## EXERCISE DESCRIPTION
Copy the data below verbatim, from the line containing "Open the Live Lightning Roulette thumbnail" through the final line, both included.

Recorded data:
-----

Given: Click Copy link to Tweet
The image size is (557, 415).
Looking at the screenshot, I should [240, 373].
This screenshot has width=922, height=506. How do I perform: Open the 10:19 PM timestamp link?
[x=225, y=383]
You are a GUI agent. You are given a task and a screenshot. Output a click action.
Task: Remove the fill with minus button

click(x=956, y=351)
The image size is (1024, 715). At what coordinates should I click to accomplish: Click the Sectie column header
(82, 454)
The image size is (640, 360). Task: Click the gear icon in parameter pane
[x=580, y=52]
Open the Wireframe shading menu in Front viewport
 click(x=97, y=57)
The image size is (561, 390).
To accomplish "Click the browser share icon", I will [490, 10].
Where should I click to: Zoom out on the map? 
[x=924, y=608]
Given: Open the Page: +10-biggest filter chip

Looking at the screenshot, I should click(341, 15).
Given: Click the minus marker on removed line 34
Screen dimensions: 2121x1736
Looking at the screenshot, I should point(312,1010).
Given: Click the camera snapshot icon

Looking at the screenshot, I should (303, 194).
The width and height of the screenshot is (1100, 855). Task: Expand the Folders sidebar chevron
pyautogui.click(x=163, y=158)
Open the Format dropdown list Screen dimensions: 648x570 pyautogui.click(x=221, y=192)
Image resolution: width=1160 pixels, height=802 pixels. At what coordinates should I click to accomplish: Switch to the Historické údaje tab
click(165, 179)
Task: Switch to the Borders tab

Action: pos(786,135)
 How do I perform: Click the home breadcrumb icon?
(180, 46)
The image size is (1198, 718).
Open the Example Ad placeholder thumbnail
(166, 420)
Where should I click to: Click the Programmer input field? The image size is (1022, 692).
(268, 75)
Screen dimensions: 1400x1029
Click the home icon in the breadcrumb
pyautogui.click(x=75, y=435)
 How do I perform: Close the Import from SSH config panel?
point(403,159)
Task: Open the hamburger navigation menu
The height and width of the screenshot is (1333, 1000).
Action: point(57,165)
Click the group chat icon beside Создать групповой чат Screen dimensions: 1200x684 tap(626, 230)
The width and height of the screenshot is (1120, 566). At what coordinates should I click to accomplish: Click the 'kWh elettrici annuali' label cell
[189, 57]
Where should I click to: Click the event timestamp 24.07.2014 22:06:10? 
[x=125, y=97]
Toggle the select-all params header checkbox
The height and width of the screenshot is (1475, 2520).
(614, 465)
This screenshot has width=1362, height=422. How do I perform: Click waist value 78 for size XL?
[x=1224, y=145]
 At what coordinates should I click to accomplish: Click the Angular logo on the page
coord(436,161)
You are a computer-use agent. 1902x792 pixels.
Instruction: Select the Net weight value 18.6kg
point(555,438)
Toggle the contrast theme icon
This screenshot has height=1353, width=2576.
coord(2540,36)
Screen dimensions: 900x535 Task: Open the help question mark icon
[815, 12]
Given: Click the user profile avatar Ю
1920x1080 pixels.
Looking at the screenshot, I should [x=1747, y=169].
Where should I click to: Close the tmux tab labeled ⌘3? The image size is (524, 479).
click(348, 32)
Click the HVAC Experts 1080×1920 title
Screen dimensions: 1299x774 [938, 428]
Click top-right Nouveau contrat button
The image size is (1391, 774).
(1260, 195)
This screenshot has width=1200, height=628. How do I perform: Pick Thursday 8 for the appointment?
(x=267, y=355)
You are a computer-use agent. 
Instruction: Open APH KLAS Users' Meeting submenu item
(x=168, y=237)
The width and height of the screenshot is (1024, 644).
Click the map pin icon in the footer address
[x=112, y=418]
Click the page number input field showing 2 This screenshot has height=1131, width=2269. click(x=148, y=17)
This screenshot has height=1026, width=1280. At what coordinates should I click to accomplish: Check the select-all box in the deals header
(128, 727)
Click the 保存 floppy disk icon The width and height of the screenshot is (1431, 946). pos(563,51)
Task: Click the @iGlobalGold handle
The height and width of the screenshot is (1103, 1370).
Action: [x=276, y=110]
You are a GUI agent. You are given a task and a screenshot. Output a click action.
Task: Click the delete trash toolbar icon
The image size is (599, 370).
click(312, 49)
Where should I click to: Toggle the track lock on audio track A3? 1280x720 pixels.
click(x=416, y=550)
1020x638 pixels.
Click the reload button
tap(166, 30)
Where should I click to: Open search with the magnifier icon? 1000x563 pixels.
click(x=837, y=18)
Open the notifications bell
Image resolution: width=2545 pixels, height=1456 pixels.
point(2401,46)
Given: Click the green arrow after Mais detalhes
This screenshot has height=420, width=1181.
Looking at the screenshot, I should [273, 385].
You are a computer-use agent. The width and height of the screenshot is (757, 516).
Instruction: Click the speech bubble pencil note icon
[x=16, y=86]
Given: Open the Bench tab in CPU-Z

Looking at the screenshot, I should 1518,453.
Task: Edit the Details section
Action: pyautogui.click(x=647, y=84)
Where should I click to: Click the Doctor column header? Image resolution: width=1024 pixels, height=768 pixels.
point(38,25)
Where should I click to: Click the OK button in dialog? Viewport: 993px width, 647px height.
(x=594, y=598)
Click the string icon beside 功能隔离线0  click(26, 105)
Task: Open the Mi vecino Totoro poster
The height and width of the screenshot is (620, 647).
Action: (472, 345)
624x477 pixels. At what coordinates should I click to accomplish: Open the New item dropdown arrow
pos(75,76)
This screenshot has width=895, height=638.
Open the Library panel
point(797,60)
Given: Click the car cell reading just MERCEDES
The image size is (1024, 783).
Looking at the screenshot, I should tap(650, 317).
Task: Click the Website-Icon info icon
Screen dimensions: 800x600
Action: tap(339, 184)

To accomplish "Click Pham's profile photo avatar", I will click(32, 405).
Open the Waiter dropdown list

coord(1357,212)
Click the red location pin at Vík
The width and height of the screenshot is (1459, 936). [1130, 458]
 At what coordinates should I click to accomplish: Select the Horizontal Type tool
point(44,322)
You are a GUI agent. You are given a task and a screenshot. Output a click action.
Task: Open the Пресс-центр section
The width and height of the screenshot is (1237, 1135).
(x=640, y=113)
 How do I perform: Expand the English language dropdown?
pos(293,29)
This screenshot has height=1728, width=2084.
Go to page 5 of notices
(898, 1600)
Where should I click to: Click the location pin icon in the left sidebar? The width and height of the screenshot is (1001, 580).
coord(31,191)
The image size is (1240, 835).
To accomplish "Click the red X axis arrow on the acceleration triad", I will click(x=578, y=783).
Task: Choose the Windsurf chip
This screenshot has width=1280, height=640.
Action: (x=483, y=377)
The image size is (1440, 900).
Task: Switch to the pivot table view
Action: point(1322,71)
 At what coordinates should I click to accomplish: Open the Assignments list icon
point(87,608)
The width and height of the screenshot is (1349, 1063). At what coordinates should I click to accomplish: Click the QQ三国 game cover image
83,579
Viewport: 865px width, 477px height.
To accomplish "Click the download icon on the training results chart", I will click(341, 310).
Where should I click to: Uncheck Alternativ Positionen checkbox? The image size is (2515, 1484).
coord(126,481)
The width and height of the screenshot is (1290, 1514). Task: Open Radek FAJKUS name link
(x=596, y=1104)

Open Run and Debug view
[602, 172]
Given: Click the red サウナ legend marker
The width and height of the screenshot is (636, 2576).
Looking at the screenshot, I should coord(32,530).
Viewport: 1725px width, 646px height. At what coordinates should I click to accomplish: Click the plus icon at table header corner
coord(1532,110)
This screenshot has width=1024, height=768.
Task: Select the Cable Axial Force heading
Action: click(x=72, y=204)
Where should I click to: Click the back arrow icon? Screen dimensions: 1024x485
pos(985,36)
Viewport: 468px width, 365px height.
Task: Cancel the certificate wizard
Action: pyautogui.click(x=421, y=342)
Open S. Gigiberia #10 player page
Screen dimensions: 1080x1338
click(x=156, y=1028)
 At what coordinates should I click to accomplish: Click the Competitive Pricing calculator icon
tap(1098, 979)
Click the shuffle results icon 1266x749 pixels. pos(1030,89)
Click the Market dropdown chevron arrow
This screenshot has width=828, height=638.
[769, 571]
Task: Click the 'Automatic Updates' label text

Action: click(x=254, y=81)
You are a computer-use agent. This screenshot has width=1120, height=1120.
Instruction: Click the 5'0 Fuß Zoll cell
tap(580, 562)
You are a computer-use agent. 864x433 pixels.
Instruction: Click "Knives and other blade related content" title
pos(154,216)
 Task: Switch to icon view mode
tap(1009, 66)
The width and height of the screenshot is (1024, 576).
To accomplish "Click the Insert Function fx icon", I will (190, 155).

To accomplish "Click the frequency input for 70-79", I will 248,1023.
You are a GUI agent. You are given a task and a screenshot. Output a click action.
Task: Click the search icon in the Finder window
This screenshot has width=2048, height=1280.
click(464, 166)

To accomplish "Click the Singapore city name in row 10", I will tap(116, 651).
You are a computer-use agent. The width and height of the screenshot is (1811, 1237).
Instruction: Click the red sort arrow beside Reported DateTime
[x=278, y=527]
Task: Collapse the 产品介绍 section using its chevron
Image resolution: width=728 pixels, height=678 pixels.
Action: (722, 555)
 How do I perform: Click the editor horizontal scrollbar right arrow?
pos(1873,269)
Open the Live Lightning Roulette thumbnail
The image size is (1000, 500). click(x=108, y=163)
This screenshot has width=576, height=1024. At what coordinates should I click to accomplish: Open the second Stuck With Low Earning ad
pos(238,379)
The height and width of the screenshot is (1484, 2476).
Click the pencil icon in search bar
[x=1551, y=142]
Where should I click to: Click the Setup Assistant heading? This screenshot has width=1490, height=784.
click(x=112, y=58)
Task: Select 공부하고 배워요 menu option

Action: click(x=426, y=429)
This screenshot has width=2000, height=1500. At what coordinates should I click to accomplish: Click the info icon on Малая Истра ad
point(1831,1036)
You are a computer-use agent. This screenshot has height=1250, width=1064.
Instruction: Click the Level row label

-----

## TASK ANSWER
Open the Live Lightning Roulette thumbnail
The image size is (1000, 500). click(x=108, y=163)
This screenshot has width=576, height=1024. At what coordinates should I click to accomplish: Open the second Stuck With Low Earning ad
pos(238,379)
The height and width of the screenshot is (1484, 2476).
Click the pencil icon in search bar
[x=1551, y=142]
Where should I click to: Click the Setup Assistant heading? This screenshot has width=1490, height=784.
click(x=112, y=58)
Task: Select 공부하고 배워요 menu option

Action: click(x=426, y=429)
This screenshot has width=2000, height=1500. At what coordinates should I click to accomplish: Click the info icon on Малая Истра ad
point(1831,1036)
You are a computer-use agent. This screenshot has height=1250, width=1064.
Instruction: Click the Level row label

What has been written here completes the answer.